=== INPUT MATERIAL ===

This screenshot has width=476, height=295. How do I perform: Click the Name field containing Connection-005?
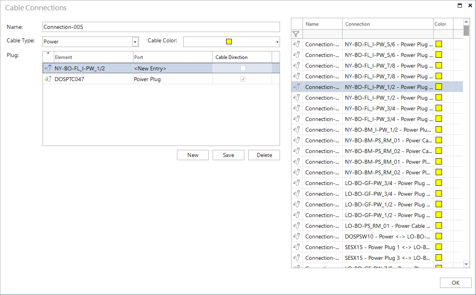[x=161, y=27]
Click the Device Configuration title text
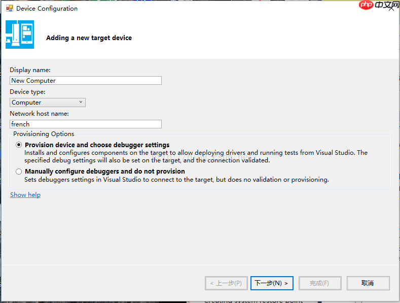 click(47, 9)
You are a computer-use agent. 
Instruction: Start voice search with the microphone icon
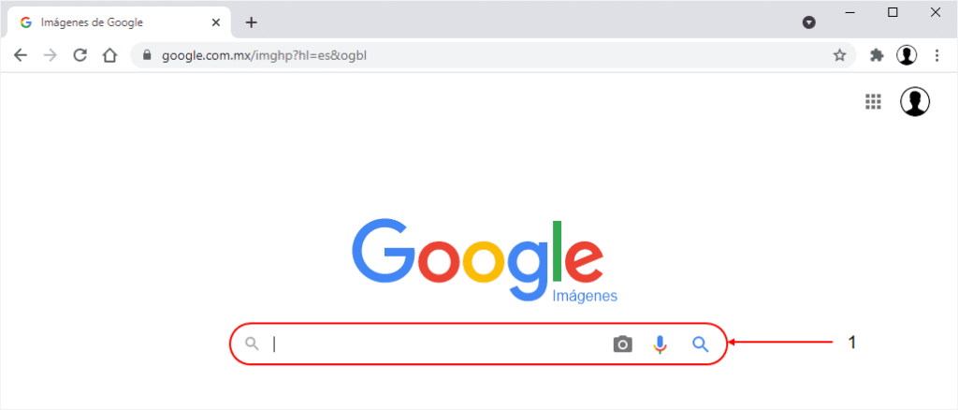[x=660, y=344]
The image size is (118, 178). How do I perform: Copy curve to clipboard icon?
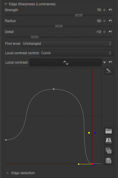coord(109,151)
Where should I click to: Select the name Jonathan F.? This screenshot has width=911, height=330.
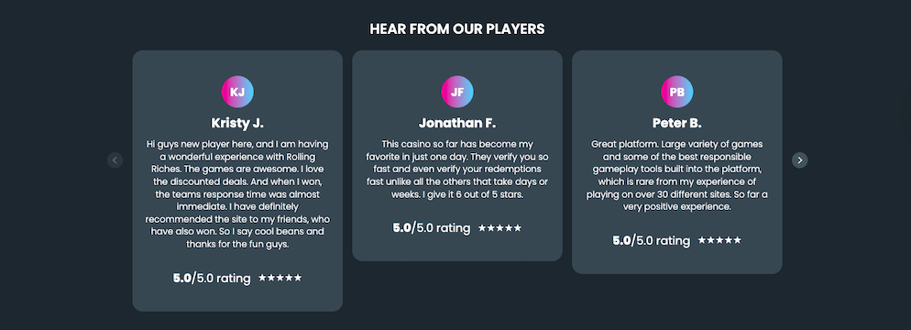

===

◆ **EXERCISE INSTRUCTIONS**: Could you return, word for word, every line from the line with "Click the Device Configuration title text" through the last line of the listing above, both ends included, without any pictures?

◆ **ANSWER BOX**:
Click the Device Configuration title text
 click(47, 9)
You are a computer-use agent. 
Instruction: Start voice search with the microphone icon
[x=660, y=344]
The image size is (118, 178). How do I perform: Copy curve to clipboard icon?
coord(109,151)
Where should I click to: Select the name Jonathan F.? This screenshot has width=911, height=330.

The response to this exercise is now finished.